Do you Remember Me?

Lucinda - Pottstown, Pennsylvania
Entered on May 21, 2008
Age Group: 18 - 30

Really though, if one person remembers, it could change a life… it did for me. It was one statement that brought meaning to my life. And although I always did know there was a purpose for living and I always did know everything would end the way it should, sometimes I just needed a reminder; that reminder came unexpectedly in a bowling alley about two years ago….

Before that day every summer for as long as I can remember I returned to summer camp year after year, and each year I remember interacting with the challenge campers, a group of campers that have disabilities-both mentally and physically. Each is their own person, and year after year they return, happier then ever to have fun and to see old friends. One in particular I always remembered, but then again I don’t think I could ever forget him. He had one of the biggest smiles whenever he was at camp; and everyone knew that he liked three things: girls, fire trucks and the band Kiss. Rodney, he was always a great camper, although shorter than me, he held himself as taller than most.

It was mid-January when I was asked to help at the Special Olympics. When I walked in the first thing I noticed was the extreme joy and anticipation from the athletes. I was assigned a group to help by simply giving high fives and making sure they knew when to go. After countless high fives, hugs and “good jobs” my group was finished their games. As they went to get their metals, I helped give out lunch. Standing behind the drinks after a long day I just wanted to go home; but then he walked through the door. Smiling and getting his lunch, I knew that underneath his Olympics T-shirt was probably one of his many Kiss shirts. I watched as Rodney went through the line, he took his juice and walked around, just as I thought he had left I heard his voice, “Do you remember me?” A lump grew in my throat and tears swelled in my eyes; it wasn’t because I remembered him, but that he remembered me.

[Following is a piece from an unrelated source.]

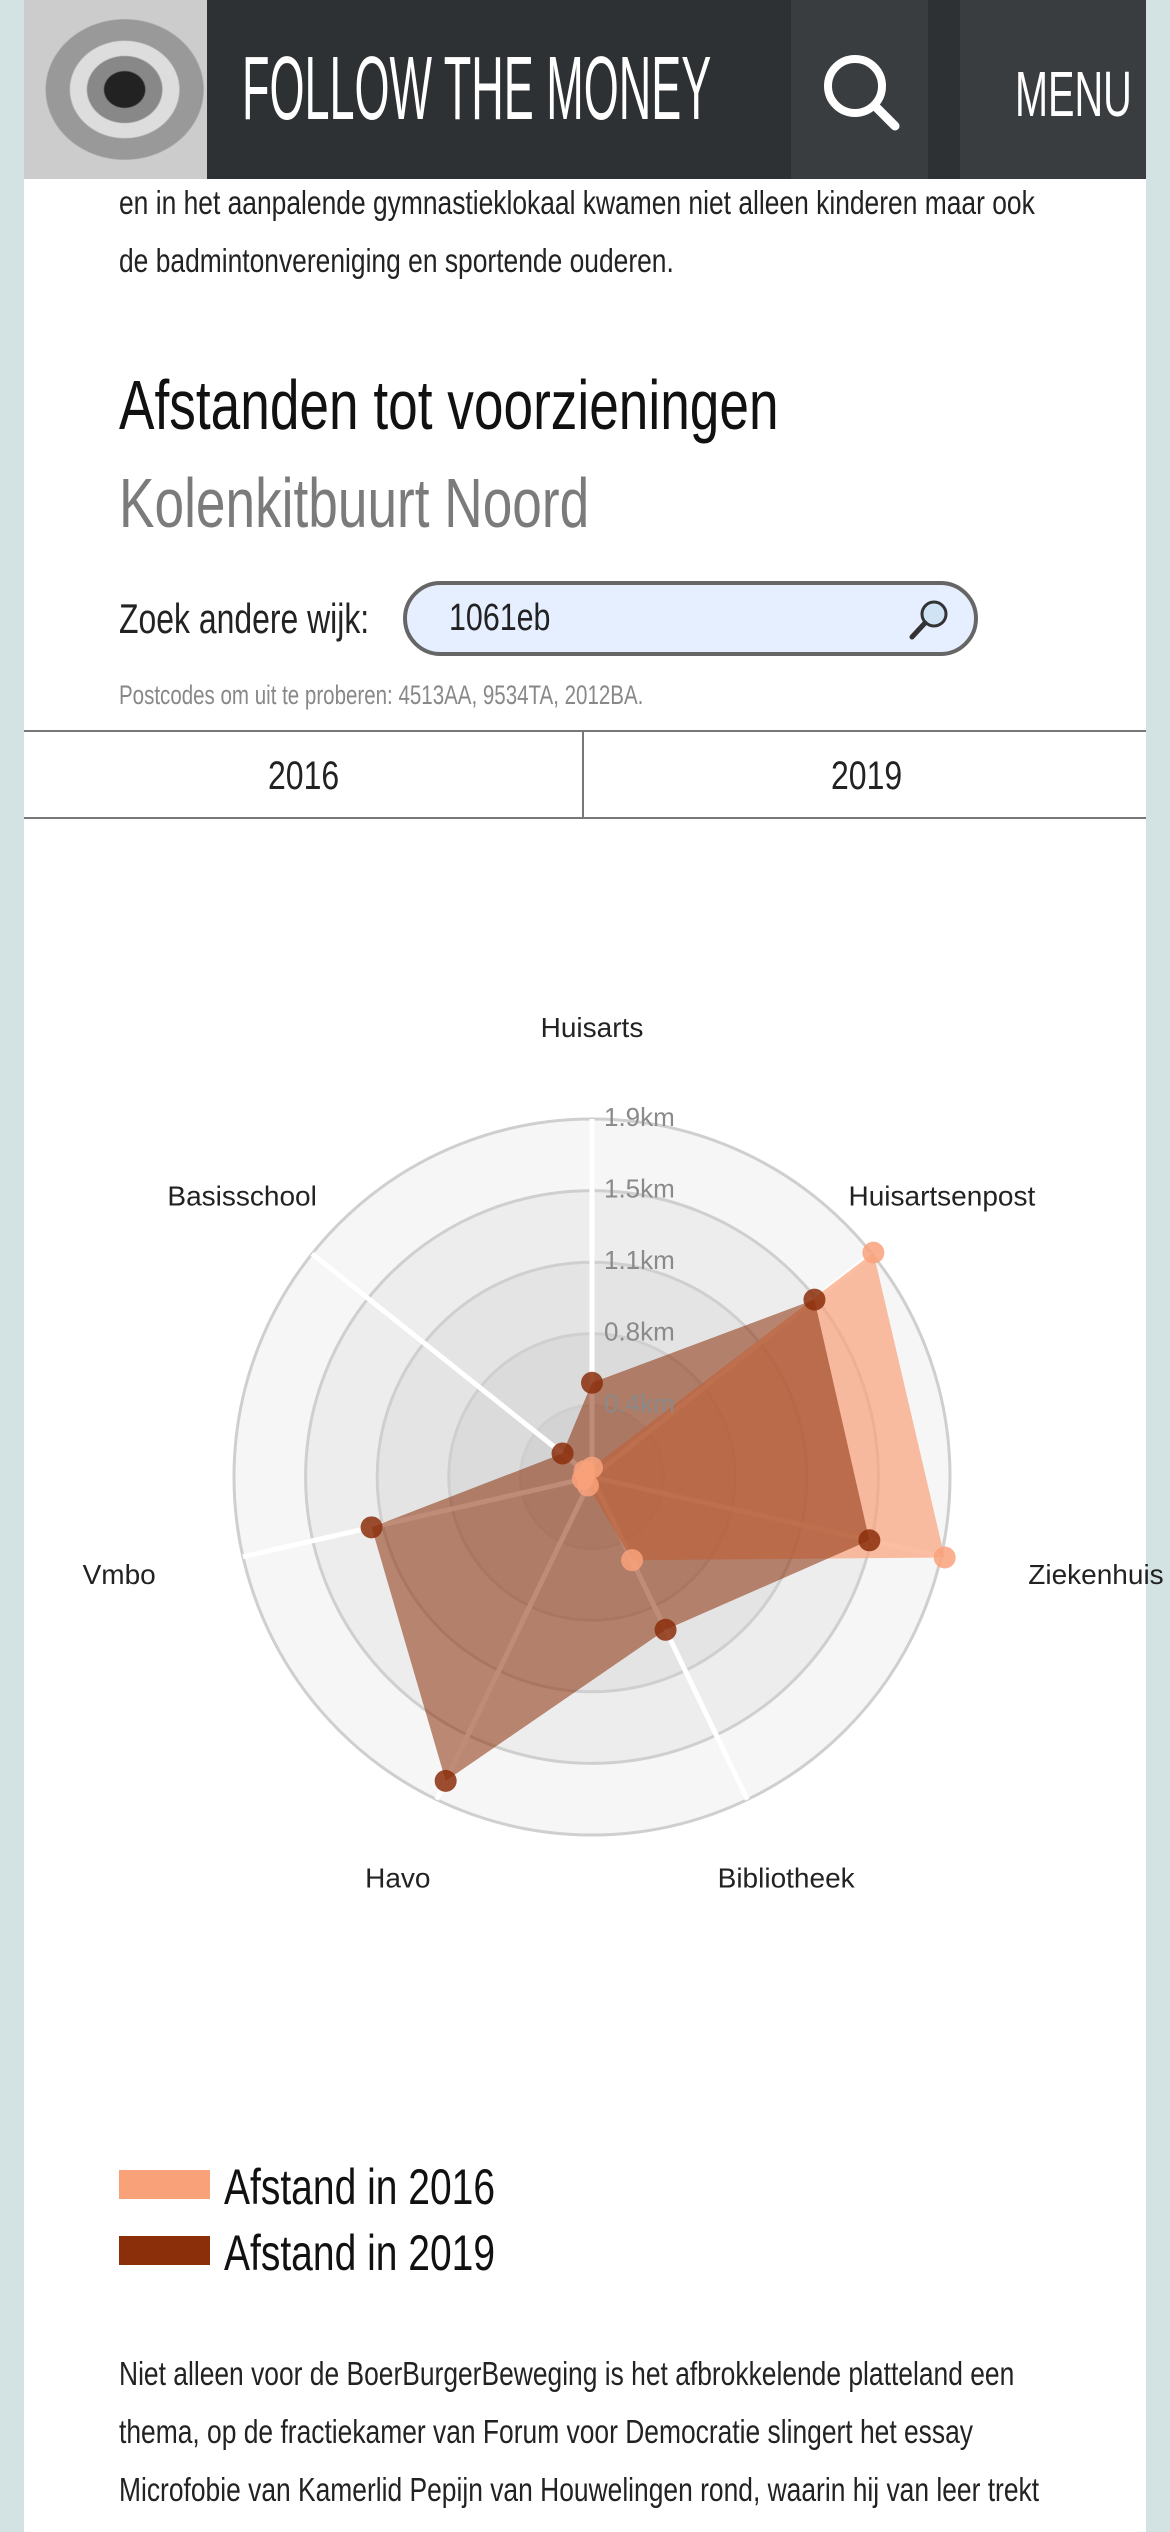 The image size is (1170, 2532). I want to click on tab-divider, so click(583, 774).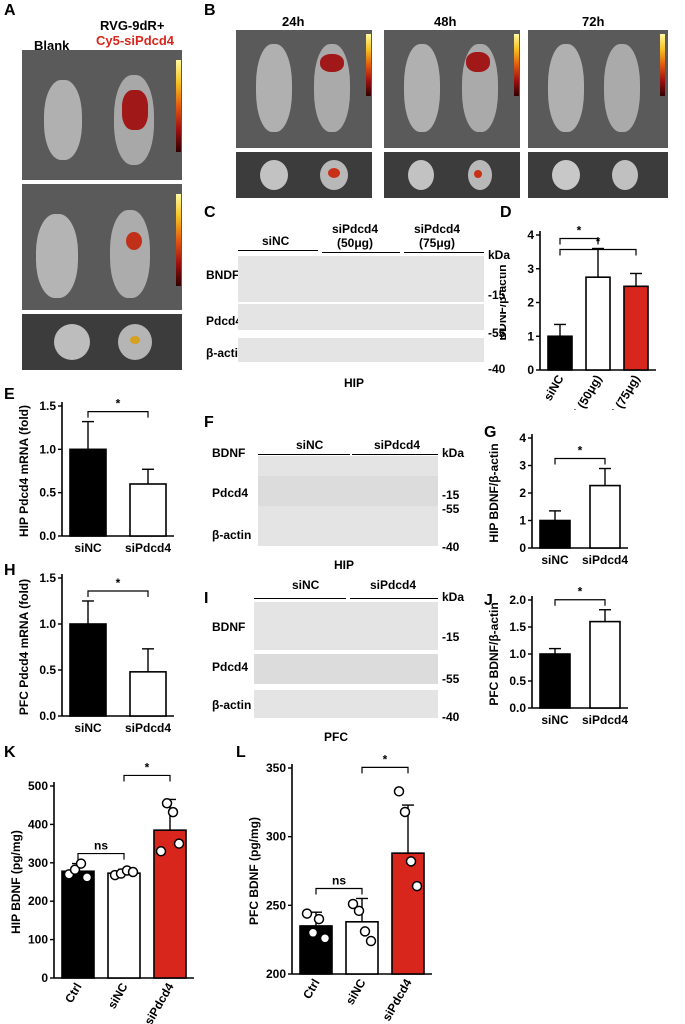 The image size is (685, 1024). Describe the element at coordinates (300, 598) in the screenshot. I see `group-bracket-sinc-i` at that location.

I guess that’s all we really need in life, not simply to be remembered, but to have someone acknowledge that they remember you. I was never really friends with Rodney; in fact, I was never his counselor either. I was always simply another person at camp the same time he was and yet he remembered me. I figured life is too short to not tell someone the impact they had on you, regardless how big or small. So thank you Rodney, for reminding me that every person that I talk to, every person that I am near- I impact. And they, in turn, impact my life forever. This I believe.